Smartphone owners around the world have been warned about scanning QR codes that contain malware.
Bad actors are increasingly using QR codes to scam people out of their money.
Last year, a report from cybersecurity firm TitanHQ found that nearly 84 percent of smartphone users have scanned a QR code at least once, and more than 34 percent scan a QR code once a week.
However, the increased popularity of the technology has led to an increase in QR code phishing.
This term describes fake QR codes that link to malware or a compromised website that can steal your data and money.
“They can access any account you have if they have enough time,” FBI Special Agent Siobhan Johnson warned in 2022.
“You might find this malicious QR code on a menu or on a flyer that someone put out for people to see,” added Johnson.
“And once you use that QR code, you’re taken to a malicious website designed to mirror a real one.”
Such was the case of a 60-year-old woman in Singapore who was robbed of SGD 20,000 ($15,000) from her bank account.
The woman scanned a QR code earlier that day, prompting her to download a third-party app to “fill out a survey.”
A few hours later, she discovered that the app was actually malicious software that had hacked into her Android device and stolen her money from her banking apps, Borneo Bulletin reported.
HOW DO THESE SCAMS WORK?
QR codes work by embedding instructions in a black and white dot-based image.

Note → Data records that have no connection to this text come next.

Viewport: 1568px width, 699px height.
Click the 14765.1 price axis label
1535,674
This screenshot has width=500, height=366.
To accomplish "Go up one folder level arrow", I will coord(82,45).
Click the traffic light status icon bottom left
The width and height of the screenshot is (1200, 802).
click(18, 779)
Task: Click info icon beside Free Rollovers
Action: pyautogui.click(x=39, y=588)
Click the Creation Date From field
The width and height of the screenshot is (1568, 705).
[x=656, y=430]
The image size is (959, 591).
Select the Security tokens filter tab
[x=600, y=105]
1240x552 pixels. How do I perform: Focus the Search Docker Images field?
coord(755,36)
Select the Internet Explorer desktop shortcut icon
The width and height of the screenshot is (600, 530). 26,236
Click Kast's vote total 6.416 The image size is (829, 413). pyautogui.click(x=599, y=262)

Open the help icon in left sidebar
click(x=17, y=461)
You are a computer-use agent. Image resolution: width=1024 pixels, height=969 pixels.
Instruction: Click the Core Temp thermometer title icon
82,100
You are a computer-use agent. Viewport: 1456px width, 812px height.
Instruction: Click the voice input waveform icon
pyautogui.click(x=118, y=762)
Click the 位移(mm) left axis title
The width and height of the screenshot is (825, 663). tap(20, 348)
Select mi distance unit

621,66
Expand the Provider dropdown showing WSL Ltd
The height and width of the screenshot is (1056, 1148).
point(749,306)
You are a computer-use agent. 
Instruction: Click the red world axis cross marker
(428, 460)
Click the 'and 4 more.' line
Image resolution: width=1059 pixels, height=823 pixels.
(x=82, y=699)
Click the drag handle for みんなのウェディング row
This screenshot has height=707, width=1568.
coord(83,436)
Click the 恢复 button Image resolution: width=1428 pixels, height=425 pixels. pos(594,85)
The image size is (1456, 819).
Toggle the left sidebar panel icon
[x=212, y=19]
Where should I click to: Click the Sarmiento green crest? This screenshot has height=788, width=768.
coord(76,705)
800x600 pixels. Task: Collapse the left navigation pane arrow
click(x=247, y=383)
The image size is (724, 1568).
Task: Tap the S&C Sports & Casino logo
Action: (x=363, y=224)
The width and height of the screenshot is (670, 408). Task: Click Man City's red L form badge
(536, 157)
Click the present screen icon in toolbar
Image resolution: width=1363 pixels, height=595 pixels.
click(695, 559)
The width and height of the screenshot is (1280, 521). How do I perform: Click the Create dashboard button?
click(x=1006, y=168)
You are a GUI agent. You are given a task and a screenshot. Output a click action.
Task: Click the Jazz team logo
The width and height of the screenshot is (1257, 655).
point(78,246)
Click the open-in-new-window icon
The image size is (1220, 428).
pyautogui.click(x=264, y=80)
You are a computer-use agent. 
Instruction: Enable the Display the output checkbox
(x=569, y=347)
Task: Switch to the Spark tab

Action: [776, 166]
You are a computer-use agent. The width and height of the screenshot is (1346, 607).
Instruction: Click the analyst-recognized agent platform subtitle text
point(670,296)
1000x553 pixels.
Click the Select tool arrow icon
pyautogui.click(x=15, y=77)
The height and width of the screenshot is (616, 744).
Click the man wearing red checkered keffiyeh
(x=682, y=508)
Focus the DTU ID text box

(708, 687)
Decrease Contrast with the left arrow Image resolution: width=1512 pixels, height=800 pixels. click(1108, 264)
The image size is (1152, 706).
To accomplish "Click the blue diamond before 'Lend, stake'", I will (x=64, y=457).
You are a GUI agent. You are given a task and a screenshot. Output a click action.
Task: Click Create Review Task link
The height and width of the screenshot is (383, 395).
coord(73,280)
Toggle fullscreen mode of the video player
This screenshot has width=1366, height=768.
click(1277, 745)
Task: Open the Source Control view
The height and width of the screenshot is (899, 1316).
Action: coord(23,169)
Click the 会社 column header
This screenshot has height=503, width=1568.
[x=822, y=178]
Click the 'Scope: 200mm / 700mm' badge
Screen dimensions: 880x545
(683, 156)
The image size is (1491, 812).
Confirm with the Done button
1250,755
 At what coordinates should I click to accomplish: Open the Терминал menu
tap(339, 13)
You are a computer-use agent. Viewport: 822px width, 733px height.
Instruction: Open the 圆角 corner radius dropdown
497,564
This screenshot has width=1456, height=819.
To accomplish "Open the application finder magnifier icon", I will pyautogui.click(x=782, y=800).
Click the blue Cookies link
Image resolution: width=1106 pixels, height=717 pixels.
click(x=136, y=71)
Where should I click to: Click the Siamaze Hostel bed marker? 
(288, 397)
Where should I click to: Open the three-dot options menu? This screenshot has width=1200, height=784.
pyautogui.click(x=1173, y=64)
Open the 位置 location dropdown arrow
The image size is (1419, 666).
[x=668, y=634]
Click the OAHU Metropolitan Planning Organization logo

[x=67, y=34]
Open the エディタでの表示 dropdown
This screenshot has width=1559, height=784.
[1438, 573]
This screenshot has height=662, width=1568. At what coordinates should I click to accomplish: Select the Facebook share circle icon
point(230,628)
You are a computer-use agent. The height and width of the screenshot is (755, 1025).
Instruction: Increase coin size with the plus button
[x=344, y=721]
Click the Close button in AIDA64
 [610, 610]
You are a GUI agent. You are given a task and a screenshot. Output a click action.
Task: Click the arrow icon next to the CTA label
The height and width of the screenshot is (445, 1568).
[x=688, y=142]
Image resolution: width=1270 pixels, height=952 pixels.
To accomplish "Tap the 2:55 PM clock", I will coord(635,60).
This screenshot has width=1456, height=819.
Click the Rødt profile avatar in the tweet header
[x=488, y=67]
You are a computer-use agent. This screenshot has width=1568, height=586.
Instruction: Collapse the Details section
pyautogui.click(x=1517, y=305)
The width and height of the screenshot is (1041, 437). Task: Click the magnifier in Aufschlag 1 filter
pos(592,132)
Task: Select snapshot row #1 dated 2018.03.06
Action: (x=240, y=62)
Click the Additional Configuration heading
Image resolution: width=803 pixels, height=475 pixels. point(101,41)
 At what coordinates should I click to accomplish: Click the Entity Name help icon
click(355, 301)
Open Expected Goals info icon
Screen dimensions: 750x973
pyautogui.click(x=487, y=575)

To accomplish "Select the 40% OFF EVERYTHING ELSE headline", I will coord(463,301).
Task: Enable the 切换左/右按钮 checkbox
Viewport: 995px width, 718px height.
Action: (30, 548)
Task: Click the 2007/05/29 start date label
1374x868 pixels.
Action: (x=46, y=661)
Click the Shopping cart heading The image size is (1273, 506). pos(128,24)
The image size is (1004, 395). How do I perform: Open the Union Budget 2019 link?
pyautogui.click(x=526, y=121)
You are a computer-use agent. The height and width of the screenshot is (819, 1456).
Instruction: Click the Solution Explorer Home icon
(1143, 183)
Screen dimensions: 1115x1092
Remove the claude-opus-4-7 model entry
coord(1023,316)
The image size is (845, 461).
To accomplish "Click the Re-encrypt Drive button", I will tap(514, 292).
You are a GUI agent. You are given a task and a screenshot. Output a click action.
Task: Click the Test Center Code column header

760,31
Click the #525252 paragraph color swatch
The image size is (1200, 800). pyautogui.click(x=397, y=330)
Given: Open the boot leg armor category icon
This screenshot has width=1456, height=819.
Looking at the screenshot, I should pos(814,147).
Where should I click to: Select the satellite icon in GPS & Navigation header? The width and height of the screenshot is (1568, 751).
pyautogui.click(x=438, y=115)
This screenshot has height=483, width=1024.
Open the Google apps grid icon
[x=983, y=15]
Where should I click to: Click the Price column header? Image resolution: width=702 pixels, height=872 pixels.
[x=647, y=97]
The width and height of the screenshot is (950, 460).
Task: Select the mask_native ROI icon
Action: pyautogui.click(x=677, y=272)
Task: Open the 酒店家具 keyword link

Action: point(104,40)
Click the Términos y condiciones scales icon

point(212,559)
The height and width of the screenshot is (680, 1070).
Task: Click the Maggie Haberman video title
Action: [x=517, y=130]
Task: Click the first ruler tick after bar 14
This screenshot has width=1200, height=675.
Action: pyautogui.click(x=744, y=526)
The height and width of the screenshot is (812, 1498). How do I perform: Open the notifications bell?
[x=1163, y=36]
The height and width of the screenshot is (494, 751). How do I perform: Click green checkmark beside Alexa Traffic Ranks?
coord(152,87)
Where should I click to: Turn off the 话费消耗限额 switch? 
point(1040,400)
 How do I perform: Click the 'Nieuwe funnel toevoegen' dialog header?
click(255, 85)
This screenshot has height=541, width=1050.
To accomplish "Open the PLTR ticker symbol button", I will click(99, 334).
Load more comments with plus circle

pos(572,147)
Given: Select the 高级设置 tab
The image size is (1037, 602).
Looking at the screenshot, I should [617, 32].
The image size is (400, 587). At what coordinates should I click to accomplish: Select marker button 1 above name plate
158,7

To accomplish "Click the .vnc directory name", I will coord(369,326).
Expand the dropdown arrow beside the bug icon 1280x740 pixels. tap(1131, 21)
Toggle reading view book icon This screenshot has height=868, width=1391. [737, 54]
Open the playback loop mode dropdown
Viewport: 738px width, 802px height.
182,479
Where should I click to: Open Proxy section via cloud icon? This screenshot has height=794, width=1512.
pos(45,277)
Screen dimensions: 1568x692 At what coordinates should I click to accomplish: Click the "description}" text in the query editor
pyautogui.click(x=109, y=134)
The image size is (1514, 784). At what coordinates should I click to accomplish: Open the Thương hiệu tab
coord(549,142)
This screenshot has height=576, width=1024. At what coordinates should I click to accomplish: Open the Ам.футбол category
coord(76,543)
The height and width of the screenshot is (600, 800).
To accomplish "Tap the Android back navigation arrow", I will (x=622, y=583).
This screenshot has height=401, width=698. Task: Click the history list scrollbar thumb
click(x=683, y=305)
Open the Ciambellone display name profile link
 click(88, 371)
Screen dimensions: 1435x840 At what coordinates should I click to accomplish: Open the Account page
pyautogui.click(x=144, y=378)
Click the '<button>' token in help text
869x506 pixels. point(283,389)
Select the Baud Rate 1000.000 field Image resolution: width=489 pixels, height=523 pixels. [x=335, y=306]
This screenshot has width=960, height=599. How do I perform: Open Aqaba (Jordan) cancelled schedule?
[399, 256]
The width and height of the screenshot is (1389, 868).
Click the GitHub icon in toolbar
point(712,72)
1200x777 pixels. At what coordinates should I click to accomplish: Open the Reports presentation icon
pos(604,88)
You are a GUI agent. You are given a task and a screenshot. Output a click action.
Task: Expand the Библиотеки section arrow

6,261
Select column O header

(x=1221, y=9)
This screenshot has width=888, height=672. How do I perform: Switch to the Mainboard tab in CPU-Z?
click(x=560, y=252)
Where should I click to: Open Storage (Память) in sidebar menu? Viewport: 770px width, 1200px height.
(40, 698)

So when a smartphone camera, app, or QR code scanning device scans the QR code, the scan then translates the data into human-readable information.
In scams, however, the fraudsters add a malicious QR code to a legitimate-looking email or paste it somewhere in the public eye.
HOW TO PROTECT YOURSELF
There are several ways to reduce your risk of QR phishing. Titan HQ recommends knowing your stuff first and foremost.
“Education is key, use behavior-based security awareness training to mitigate the risks,” the company said.
“If you’re concerned about your work information, make sure you include QR code phishing templates in your simulated phishing exercises so that employees understand what these phishing emails look like and the different methods used to steal login credentials and other data.”
Second, you want to use a DNS filter that can break the phishing cycle.
DNS filters do this by preventing users from navigating to a website loaded with malware.
Third, it helps to apply email filters, which use multiple ways to intercept hard-to-detect phishing messages.